[Given information]
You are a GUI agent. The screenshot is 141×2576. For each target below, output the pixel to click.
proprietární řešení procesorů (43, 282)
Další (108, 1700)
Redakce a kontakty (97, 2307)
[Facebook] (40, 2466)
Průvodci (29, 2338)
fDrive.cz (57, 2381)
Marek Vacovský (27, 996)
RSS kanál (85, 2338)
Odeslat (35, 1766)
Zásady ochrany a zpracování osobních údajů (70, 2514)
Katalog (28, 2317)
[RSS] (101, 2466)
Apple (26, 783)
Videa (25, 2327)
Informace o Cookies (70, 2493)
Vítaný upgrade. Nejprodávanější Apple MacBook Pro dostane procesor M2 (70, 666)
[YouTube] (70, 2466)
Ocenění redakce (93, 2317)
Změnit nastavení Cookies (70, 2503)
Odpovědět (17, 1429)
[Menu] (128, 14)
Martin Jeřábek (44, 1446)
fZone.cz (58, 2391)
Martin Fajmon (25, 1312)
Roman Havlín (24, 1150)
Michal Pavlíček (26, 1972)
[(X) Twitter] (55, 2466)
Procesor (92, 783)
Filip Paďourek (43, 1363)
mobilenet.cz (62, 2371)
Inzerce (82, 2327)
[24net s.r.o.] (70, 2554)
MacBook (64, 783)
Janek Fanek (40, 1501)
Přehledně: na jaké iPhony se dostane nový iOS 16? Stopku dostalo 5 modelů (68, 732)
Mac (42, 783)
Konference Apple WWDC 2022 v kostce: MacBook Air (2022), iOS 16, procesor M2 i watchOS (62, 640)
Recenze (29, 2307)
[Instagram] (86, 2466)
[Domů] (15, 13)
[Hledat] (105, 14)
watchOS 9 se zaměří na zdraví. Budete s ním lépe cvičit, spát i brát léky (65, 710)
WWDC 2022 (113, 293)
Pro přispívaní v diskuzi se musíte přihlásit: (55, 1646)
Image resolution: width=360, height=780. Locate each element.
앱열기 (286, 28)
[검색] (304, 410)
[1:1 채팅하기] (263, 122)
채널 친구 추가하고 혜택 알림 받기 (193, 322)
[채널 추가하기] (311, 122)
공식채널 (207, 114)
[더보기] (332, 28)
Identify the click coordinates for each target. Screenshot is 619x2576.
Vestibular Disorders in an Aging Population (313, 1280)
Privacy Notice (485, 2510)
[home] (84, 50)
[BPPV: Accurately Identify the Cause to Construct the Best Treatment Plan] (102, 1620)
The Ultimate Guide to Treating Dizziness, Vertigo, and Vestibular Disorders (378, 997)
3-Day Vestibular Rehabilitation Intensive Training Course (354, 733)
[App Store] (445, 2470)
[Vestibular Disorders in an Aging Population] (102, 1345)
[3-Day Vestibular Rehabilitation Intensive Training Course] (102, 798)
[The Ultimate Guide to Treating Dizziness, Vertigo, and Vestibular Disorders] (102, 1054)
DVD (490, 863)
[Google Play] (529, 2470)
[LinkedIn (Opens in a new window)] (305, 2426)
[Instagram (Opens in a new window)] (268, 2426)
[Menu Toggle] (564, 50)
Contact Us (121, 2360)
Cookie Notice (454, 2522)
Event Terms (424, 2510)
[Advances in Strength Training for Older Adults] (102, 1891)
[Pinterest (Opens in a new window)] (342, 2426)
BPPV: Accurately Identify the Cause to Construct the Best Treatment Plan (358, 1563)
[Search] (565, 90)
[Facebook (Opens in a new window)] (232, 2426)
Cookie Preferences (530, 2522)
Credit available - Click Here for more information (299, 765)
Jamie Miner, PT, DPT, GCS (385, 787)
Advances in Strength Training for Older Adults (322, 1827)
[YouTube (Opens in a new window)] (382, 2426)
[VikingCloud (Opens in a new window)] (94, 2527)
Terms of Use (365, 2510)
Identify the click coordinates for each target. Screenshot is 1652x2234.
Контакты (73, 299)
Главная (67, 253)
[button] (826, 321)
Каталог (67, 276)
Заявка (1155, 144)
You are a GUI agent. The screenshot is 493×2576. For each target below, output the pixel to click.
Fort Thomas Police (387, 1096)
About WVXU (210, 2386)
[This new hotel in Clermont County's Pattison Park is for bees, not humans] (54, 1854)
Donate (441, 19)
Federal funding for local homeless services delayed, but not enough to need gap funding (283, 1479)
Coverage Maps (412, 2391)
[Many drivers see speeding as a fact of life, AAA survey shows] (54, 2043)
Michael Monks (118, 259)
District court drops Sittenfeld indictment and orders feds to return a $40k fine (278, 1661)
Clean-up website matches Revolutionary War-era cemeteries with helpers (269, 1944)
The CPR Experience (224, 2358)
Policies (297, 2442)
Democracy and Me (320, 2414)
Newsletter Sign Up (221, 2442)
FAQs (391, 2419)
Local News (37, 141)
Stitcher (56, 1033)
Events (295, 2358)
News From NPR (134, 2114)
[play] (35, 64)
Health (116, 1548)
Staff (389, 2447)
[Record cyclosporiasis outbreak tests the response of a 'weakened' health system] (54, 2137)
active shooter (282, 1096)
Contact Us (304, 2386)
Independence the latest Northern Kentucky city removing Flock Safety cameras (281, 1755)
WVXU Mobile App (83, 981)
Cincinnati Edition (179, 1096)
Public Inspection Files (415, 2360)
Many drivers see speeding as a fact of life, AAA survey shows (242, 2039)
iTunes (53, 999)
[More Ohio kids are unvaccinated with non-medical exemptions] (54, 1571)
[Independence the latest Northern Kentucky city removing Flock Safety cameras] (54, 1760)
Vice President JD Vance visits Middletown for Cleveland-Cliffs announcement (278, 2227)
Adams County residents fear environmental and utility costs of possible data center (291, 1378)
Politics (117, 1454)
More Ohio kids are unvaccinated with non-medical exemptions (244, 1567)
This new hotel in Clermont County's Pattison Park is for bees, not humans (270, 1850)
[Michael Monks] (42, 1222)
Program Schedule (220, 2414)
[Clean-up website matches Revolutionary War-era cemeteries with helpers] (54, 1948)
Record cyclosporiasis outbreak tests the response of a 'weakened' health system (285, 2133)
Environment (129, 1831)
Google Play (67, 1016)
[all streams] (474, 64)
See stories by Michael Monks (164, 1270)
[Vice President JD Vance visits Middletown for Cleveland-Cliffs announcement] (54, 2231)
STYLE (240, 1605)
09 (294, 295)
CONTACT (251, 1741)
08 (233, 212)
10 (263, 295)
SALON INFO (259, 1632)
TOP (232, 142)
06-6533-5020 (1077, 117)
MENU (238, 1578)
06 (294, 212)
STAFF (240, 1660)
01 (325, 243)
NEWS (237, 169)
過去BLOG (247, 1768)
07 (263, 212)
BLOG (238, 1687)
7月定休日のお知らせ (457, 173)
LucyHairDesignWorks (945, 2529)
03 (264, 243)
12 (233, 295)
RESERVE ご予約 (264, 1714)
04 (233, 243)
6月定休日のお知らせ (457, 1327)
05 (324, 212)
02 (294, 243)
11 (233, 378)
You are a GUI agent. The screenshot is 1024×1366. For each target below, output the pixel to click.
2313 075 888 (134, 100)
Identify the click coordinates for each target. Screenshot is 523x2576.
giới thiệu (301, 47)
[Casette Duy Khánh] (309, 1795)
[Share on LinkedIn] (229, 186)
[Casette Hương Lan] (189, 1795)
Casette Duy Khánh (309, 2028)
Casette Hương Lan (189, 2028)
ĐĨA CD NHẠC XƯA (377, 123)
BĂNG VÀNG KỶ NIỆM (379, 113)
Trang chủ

[Aim of the exercise]
Restate, please, word for word the span of records running from the first line to the line bearing "[RSS] (101, 2466)", both included, and nothing outside it.

[Exercise output]
You are a GUI agent. The screenshot is 141×2576. For each target below, output the pixel to click.
proprietární řešení procesorů (43, 282)
Další (108, 1700)
Redakce a kontakty (97, 2307)
[Facebook] (40, 2466)
Průvodci (29, 2338)
fDrive.cz (57, 2381)
Marek Vacovský (27, 996)
RSS kanál (85, 2338)
Odeslat (35, 1766)
Zásady ochrany a zpracování osobních údajů (70, 2514)
Katalog (28, 2317)
[RSS] (101, 2466)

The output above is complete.